◆ Directions for this task: Using the data that follows, give again word for word the lines between the one holding "672x389 pixels. How" and the one holding "Select cart icon for 240 tablets", inclusive. Omit the pictures.

◆ Provided data:
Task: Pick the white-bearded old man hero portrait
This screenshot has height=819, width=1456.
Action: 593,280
* * *
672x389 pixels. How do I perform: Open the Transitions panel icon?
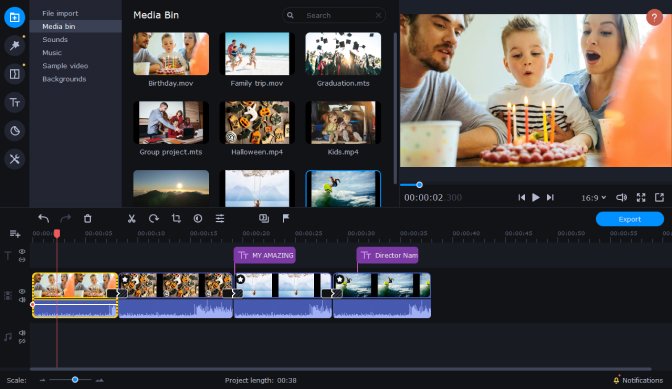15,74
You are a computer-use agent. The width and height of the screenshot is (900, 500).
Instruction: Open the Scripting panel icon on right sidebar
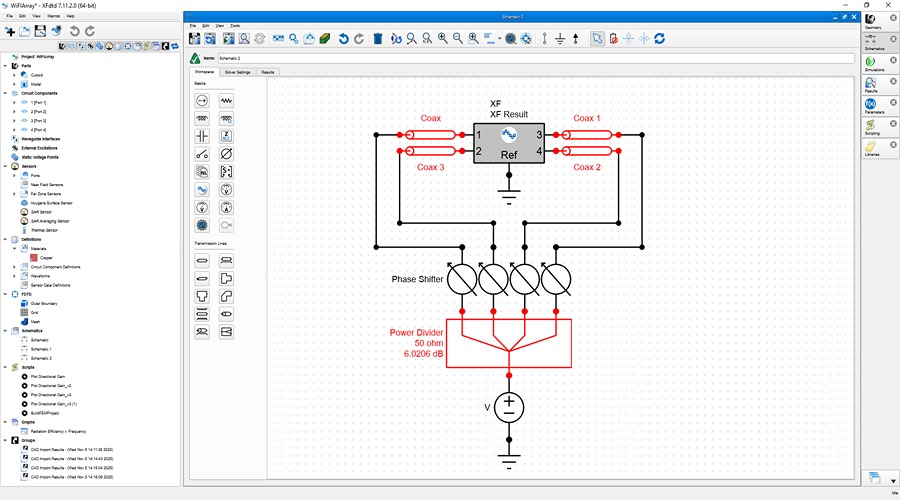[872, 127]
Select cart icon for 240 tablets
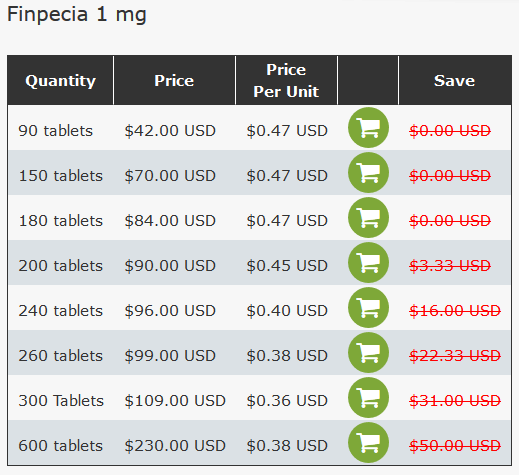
--
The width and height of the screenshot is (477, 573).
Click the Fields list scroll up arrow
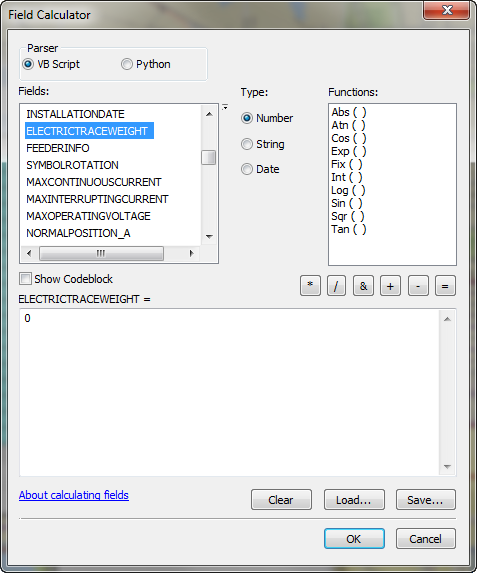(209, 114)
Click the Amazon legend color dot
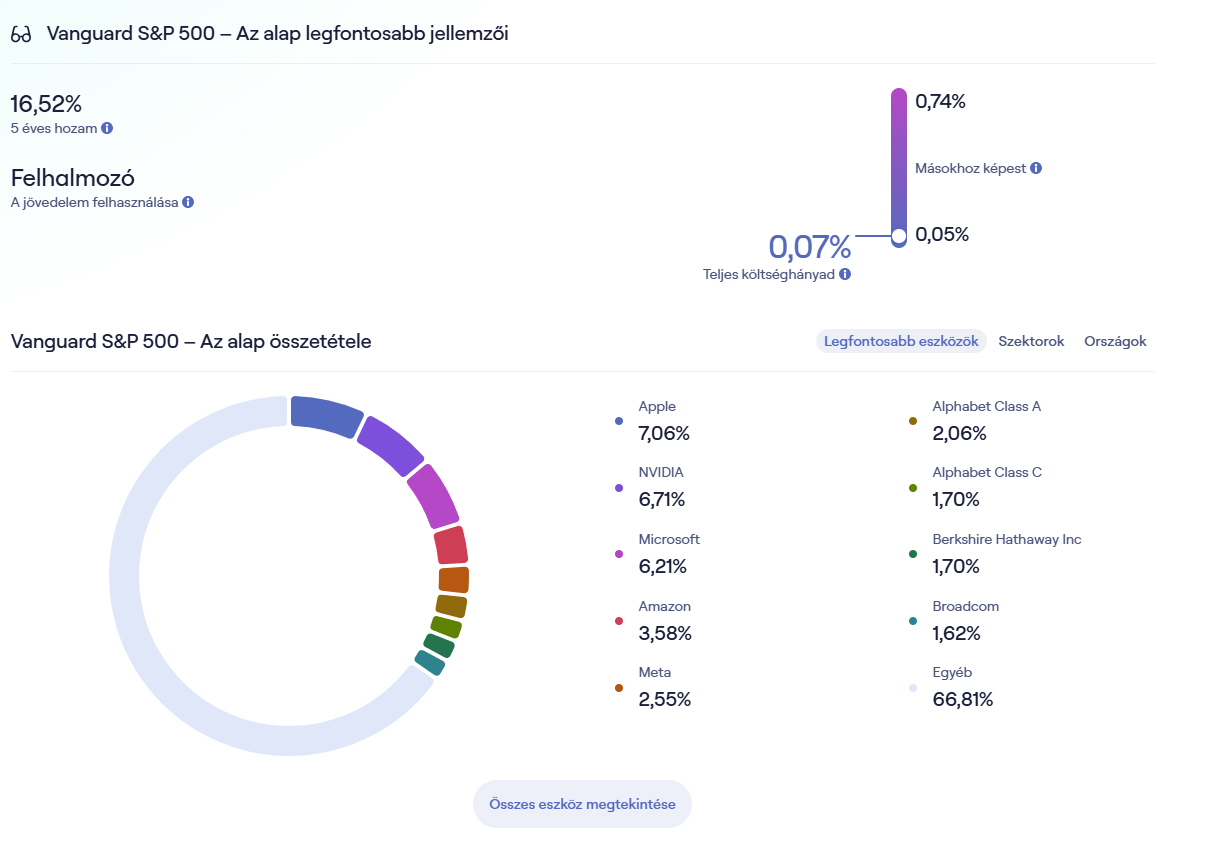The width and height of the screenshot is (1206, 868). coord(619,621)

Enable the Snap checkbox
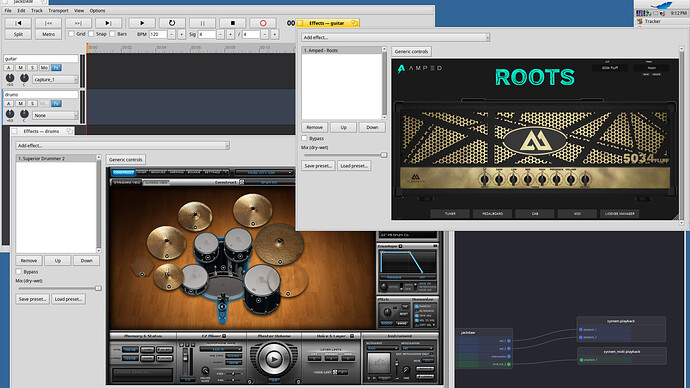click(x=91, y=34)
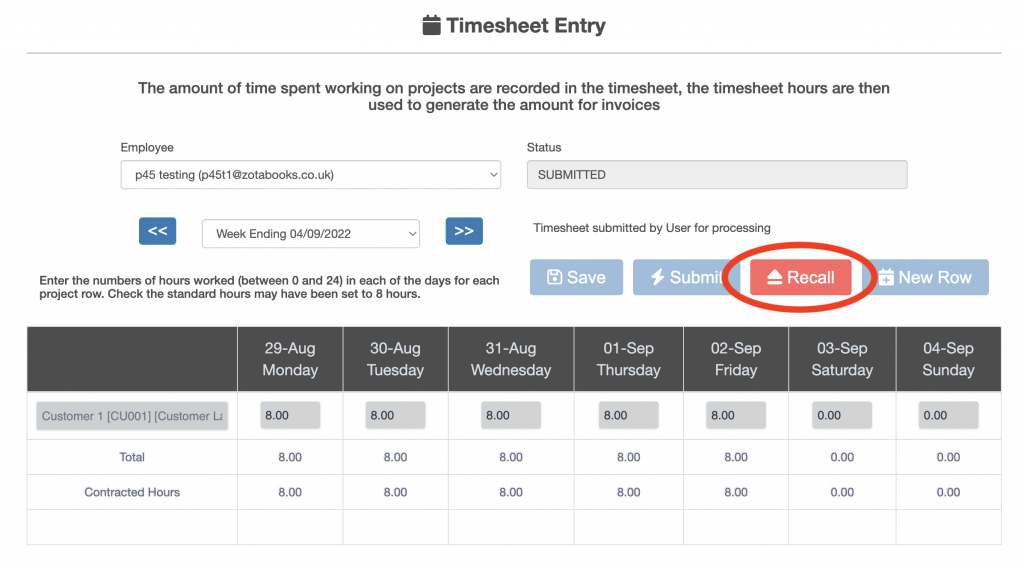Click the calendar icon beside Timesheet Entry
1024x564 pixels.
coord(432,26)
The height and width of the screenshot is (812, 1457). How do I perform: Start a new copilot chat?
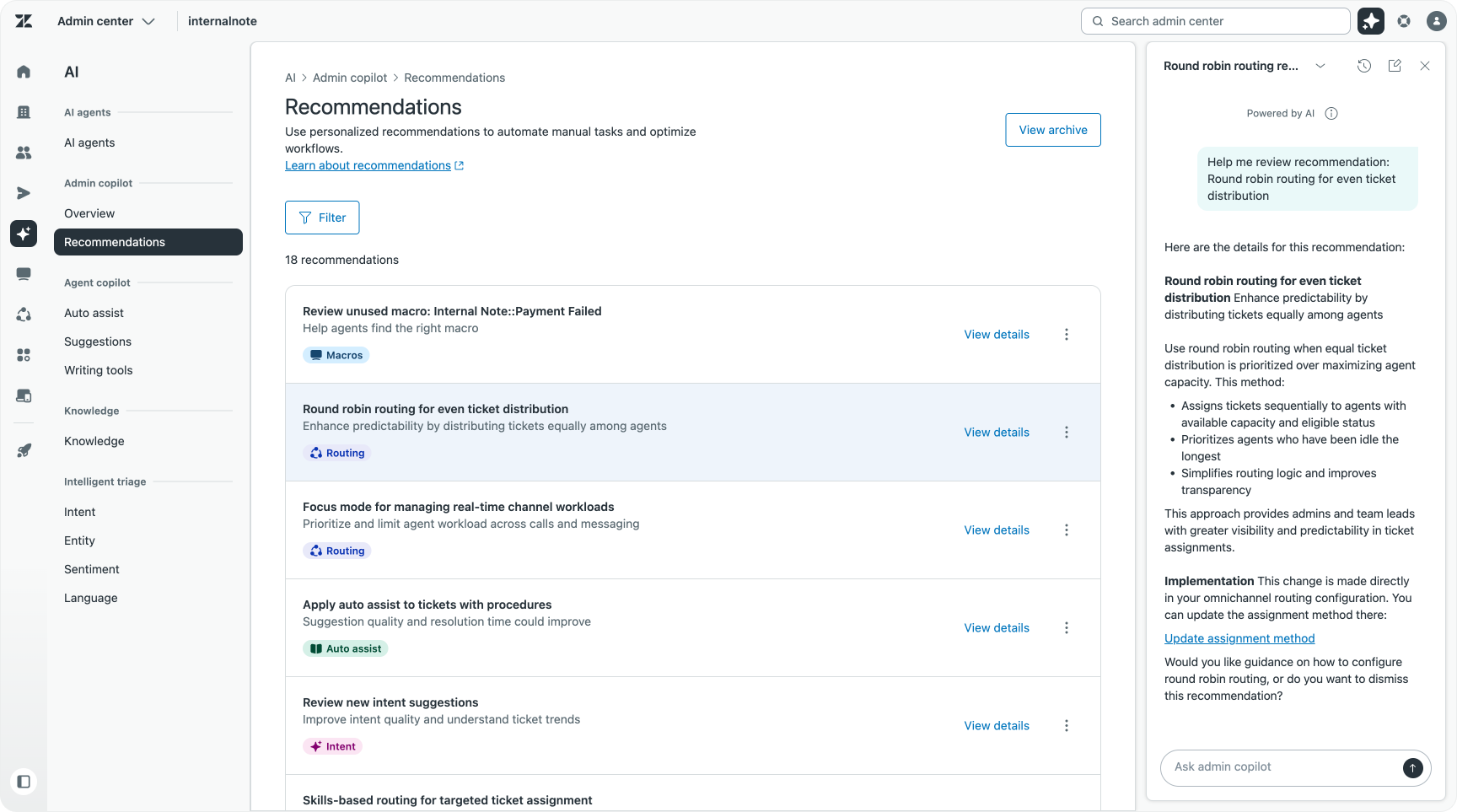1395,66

◆ Response to the exercise:
672x389 pixels. How do I perform: Open the Transitions panel icon?
15,74
You are a computer-use agent. The width and height of the screenshot is (900, 500).
Instruction: Open the Scripting panel icon on right sidebar
[872, 127]
Select cart icon for 240 tablets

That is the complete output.